Don't Say Cheese: Harbaugh Photo Ops
Star power: the value and cost
Posted Jun 07, 2016
According to social media, Jim Harbaugh was signing autographs at his satellite camp in Florida, when a compliance officer informed him that the NCAA had just made a rule forbidding him to sign autographs or pose for pictures with potential recruits and their families during the satellite camps –“The Jim Harbaugh rule.” Hmmm – curious – the NCAA represents over a thousand colleges and Universities, 99 voting conferences, and 39 affiliate groups. So, as controversial as Jim Harbaugh is, do they really have the time, resources, and need to write special rules for him because of satellite camps?
Yes and no. Not since the Russians launched Sputnik has the word satellite alarmed so many people. Schembechler Hall says compliance did tell Harbaugh that he couldn’t pose for pictures and sign autographs with recruits and their families during the satellite camps, when he was in Florida. It wasn't an issue the prior week in Indianapolis - curious. However, even if the NCAA created this rule specifically to target Harbaugh, the rule applies to every NCAA football coaching staff.

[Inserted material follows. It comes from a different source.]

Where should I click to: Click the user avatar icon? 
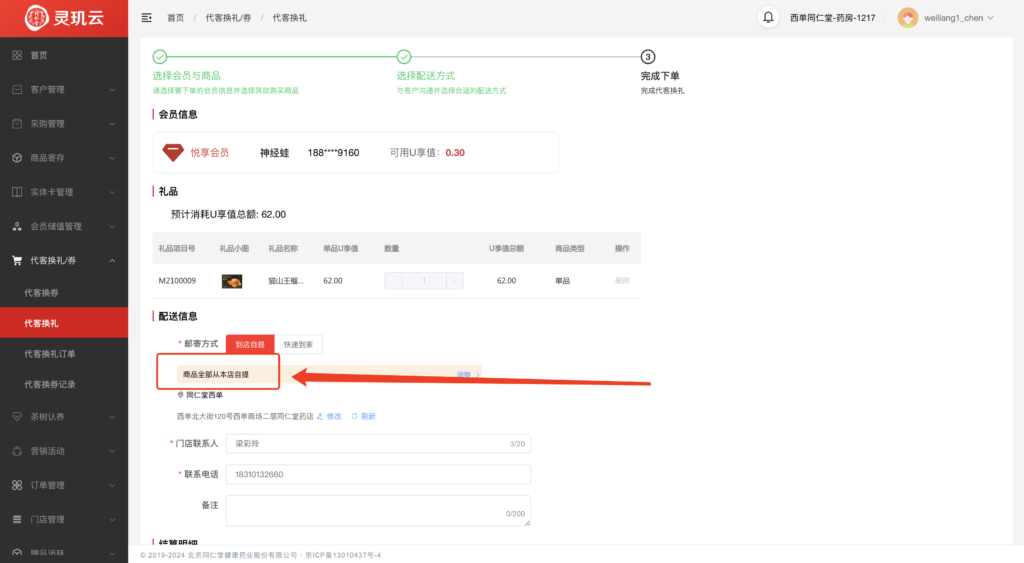coord(907,18)
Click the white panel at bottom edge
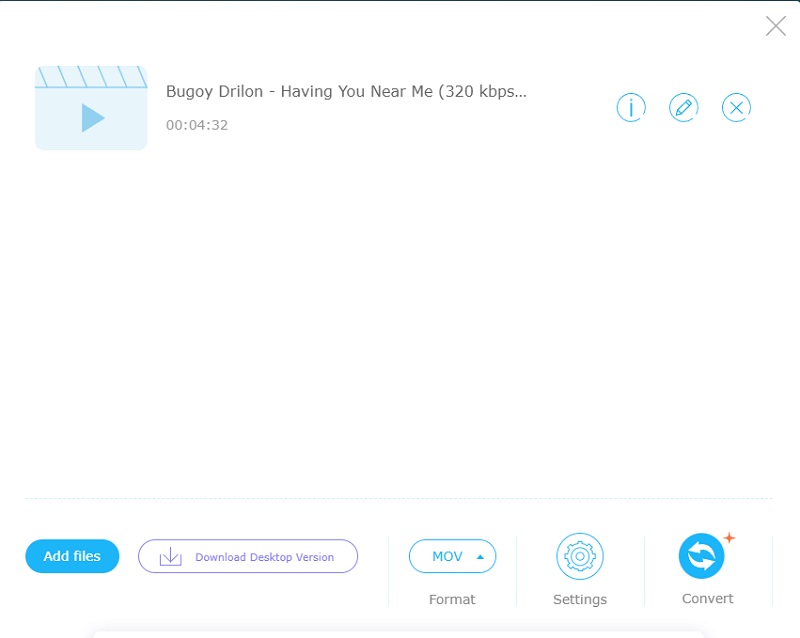The height and width of the screenshot is (638, 800). (x=400, y=633)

Okay, still, it seems like a silly rule. An anonymous source that formerly served in various key capacities at the NCAA, offered some insight.
“Likely, the logic is that camps are not supposed to be used to create a recruiting contact outside of the approved recruiting period (which is rather naive as camps have been recruiting tools for years!). However, now that we are living in a world of "satellite camps" - the NCAA is likely trying to control coaches from flying around the country from camp to camp and blatantly turning them into recruiting trips.
Very fine lines... in my opinion, the NCAA is trying to control the uncontrollable.
However, if they don't try to put some guardrails around this – you will find coaches making personal appearances at camps all around the country and using them as a way to have direct recruiting contacts with prospects.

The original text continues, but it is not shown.